** TASK OBJECTIVE **
Copy out the data so that nothing differs from the original.

•••

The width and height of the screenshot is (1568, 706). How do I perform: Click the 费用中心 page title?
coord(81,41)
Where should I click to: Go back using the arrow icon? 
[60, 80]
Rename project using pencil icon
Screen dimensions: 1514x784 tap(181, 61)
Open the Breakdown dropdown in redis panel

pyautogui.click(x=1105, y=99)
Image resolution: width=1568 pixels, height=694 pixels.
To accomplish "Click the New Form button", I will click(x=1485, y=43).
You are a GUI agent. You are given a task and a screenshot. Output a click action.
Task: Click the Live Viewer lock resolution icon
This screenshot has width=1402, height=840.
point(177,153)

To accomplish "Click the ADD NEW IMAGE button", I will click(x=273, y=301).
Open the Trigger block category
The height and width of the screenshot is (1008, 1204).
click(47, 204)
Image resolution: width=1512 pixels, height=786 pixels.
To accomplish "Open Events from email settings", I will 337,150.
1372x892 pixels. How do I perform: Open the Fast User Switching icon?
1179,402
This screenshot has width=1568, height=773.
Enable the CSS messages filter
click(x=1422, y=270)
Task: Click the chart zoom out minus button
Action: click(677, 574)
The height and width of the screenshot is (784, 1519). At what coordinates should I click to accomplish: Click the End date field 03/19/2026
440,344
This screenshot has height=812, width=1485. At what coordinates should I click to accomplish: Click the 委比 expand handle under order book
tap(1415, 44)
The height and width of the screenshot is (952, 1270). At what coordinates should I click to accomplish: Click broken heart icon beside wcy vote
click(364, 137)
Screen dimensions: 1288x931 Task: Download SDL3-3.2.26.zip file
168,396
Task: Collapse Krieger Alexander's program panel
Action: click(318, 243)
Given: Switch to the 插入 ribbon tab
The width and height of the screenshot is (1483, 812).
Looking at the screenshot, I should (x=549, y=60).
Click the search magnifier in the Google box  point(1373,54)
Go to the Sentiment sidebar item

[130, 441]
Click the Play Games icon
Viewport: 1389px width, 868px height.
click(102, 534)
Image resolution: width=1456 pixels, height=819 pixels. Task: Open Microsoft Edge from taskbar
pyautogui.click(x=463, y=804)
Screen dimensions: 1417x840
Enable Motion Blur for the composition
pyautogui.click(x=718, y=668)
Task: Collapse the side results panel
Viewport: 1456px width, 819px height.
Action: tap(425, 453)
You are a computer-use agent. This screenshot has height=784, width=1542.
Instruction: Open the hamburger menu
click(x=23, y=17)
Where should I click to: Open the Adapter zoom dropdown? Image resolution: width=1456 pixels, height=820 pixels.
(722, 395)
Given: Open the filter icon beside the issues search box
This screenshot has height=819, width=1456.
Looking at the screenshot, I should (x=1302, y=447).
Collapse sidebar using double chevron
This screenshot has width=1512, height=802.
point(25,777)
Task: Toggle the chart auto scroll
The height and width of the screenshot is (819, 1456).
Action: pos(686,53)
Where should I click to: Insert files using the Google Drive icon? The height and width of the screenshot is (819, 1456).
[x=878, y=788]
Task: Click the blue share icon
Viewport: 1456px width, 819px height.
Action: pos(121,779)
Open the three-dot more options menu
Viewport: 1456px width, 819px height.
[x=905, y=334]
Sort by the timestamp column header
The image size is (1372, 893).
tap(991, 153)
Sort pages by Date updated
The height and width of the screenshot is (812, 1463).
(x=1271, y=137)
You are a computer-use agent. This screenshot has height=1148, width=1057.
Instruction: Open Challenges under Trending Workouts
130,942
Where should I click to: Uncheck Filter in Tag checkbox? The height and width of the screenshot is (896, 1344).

•••

** THE COMPLETED TASK **
The width and height of the screenshot is (1568, 706). How do I perform: Click the 费用中心 page title?
coord(81,41)
Where should I click to: Go back using the arrow icon? 
[60, 80]
Rename project using pencil icon
Screen dimensions: 1514x784 tap(181, 61)
Open the Breakdown dropdown in redis panel

pyautogui.click(x=1105, y=99)
Image resolution: width=1568 pixels, height=694 pixels.
To accomplish "Click the New Form button", I will click(x=1485, y=43).
You are a GUI agent. You are given a task and a screenshot. Output a click action.
Task: Click the Live Viewer lock resolution icon
This screenshot has width=1402, height=840.
point(177,153)

To accomplish "Click the ADD NEW IMAGE button", I will click(x=273, y=301).
Open the Trigger block category
The height and width of the screenshot is (1008, 1204).
click(47, 204)
Image resolution: width=1512 pixels, height=786 pixels.
To accomplish "Open Events from email settings", I will 337,150.
1372x892 pixels. How do I perform: Open the Fast User Switching icon?
1179,402
This screenshot has width=1568, height=773.
Enable the CSS messages filter
click(x=1422, y=270)
Task: Click the chart zoom out minus button
Action: click(677, 574)
The height and width of the screenshot is (784, 1519). At what coordinates should I click to accomplish: Click the End date field 03/19/2026
440,344
This screenshot has height=812, width=1485. At what coordinates should I click to accomplish: Click the 委比 expand handle under order book
tap(1415, 44)
The height and width of the screenshot is (952, 1270). At what coordinates should I click to accomplish: Click broken heart icon beside wcy vote
click(364, 137)
Screen dimensions: 1288x931 Task: Download SDL3-3.2.26.zip file
168,396
Task: Collapse Krieger Alexander's program panel
Action: click(318, 243)
Given: Switch to the 插入 ribbon tab
The width and height of the screenshot is (1483, 812).
Looking at the screenshot, I should (x=549, y=60).
Click the search magnifier in the Google box  point(1373,54)
Go to the Sentiment sidebar item

[130, 441]
Click the Play Games icon
Viewport: 1389px width, 868px height.
click(102, 534)
Image resolution: width=1456 pixels, height=819 pixels. Task: Open Microsoft Edge from taskbar
pyautogui.click(x=463, y=804)
Screen dimensions: 1417x840
Enable Motion Blur for the composition
pyautogui.click(x=718, y=668)
Task: Collapse the side results panel
Viewport: 1456px width, 819px height.
Action: tap(425, 453)
You are a computer-use agent. This screenshot has height=784, width=1542.
Instruction: Open the hamburger menu
click(x=23, y=17)
Where should I click to: Open the Adapter zoom dropdown? Image resolution: width=1456 pixels, height=820 pixels.
(722, 395)
Given: Open the filter icon beside the issues search box
This screenshot has height=819, width=1456.
Looking at the screenshot, I should (x=1302, y=447).
Collapse sidebar using double chevron
This screenshot has width=1512, height=802.
point(25,777)
Task: Toggle the chart auto scroll
The height and width of the screenshot is (819, 1456).
Action: pos(686,53)
Where should I click to: Insert files using the Google Drive icon? The height and width of the screenshot is (819, 1456).
[x=878, y=788]
Task: Click the blue share icon
Viewport: 1456px width, 819px height.
Action: pos(121,779)
Open the three-dot more options menu
Viewport: 1456px width, 819px height.
[x=905, y=334]
Sort by the timestamp column header
The image size is (1372, 893).
tap(991, 153)
Sort pages by Date updated
The height and width of the screenshot is (812, 1463).
(x=1271, y=137)
You are a computer-use agent. This screenshot has height=1148, width=1057.
Instruction: Open Challenges under Trending Workouts
130,942
Where should I click to: Uncheck Filter in Tag checkbox? The height and width of the screenshot is (896, 1344).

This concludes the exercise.